++++ Input for this task ++++

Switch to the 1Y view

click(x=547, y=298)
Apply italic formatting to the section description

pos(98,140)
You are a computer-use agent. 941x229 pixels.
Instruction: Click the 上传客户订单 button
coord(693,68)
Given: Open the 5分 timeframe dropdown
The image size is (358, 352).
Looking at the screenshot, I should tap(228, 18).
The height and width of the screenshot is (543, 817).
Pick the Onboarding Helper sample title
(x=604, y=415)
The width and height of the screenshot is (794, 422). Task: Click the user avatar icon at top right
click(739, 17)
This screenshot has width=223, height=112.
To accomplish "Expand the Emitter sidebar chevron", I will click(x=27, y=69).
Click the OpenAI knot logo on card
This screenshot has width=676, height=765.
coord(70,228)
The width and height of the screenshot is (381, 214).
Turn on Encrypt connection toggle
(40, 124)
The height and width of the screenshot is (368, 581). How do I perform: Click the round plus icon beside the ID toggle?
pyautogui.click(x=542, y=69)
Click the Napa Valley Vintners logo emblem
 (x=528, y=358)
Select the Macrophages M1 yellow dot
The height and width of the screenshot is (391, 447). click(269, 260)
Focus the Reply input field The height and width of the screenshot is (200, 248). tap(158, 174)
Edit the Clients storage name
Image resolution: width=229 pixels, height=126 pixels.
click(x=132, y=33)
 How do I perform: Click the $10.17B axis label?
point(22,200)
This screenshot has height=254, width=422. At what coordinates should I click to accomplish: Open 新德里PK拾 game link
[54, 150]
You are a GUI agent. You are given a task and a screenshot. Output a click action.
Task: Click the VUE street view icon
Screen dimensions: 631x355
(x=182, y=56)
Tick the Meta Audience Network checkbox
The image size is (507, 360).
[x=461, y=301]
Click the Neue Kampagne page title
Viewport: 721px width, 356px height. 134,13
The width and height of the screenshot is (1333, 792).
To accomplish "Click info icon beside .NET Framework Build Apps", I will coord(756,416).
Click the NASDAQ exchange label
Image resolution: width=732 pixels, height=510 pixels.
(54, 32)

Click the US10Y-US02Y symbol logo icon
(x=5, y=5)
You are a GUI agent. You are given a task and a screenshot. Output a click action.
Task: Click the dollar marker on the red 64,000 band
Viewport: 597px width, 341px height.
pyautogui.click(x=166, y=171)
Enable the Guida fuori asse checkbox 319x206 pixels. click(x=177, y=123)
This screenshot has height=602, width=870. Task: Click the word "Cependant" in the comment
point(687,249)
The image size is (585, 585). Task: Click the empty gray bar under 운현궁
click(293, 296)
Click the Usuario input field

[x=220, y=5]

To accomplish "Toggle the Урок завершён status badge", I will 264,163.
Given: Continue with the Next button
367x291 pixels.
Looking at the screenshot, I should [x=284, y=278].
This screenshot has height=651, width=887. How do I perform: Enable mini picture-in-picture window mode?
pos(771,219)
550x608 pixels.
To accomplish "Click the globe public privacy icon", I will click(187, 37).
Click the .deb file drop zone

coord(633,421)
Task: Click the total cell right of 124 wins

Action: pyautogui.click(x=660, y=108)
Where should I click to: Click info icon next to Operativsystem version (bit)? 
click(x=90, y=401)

++++

__Required work__.
Retype everything in the material above exactly.

__Reply to the task__.
Switch to the 1Y view

click(x=547, y=298)
Apply italic formatting to the section description

pos(98,140)
You are a computer-use agent. 941x229 pixels.
Instruction: Click the 上传客户订单 button
coord(693,68)
Given: Open the 5分 timeframe dropdown
The image size is (358, 352).
Looking at the screenshot, I should tap(228, 18).
The height and width of the screenshot is (543, 817).
Pick the Onboarding Helper sample title
(x=604, y=415)
The width and height of the screenshot is (794, 422). Task: Click the user avatar icon at top right
click(739, 17)
This screenshot has width=223, height=112.
To accomplish "Expand the Emitter sidebar chevron", I will click(x=27, y=69).
Click the OpenAI knot logo on card
This screenshot has width=676, height=765.
coord(70,228)
The width and height of the screenshot is (381, 214).
Turn on Encrypt connection toggle
(40, 124)
The height and width of the screenshot is (368, 581). How do I perform: Click the round plus icon beside the ID toggle?
pyautogui.click(x=542, y=69)
Click the Napa Valley Vintners logo emblem
 (x=528, y=358)
Select the Macrophages M1 yellow dot
The height and width of the screenshot is (391, 447). click(269, 260)
Focus the Reply input field The height and width of the screenshot is (200, 248). tap(158, 174)
Edit the Clients storage name
Image resolution: width=229 pixels, height=126 pixels.
click(x=132, y=33)
 How do I perform: Click the $10.17B axis label?
point(22,200)
This screenshot has height=254, width=422. At what coordinates should I click to accomplish: Open 新德里PK拾 game link
[54, 150]
You are a GUI agent. You are given a task and a screenshot. Output a click action.
Task: Click the VUE street view icon
Screen dimensions: 631x355
(x=182, y=56)
Tick the Meta Audience Network checkbox
The image size is (507, 360).
[x=461, y=301]
Click the Neue Kampagne page title
Viewport: 721px width, 356px height. 134,13
The width and height of the screenshot is (1333, 792).
To accomplish "Click info icon beside .NET Framework Build Apps", I will coord(756,416).
Click the NASDAQ exchange label
Image resolution: width=732 pixels, height=510 pixels.
(54, 32)

Click the US10Y-US02Y symbol logo icon
(x=5, y=5)
You are a GUI agent. You are given a task and a screenshot. Output a click action.
Task: Click the dollar marker on the red 64,000 band
Viewport: 597px width, 341px height.
pyautogui.click(x=166, y=171)
Enable the Guida fuori asse checkbox 319x206 pixels. click(x=177, y=123)
This screenshot has height=602, width=870. Task: Click the word "Cependant" in the comment
point(687,249)
The image size is (585, 585). Task: Click the empty gray bar under 운현궁
click(293, 296)
Click the Usuario input field

[x=220, y=5]

To accomplish "Toggle the Урок завершён status badge", I will 264,163.
Given: Continue with the Next button
367x291 pixels.
Looking at the screenshot, I should [x=284, y=278].
This screenshot has height=651, width=887. How do I perform: Enable mini picture-in-picture window mode?
pos(771,219)
550x608 pixels.
To accomplish "Click the globe public privacy icon", I will click(187, 37).
Click the .deb file drop zone

coord(633,421)
Task: Click the total cell right of 124 wins

Action: pyautogui.click(x=660, y=108)
Where should I click to: Click info icon next to Operativsystem version (bit)? 
click(x=90, y=401)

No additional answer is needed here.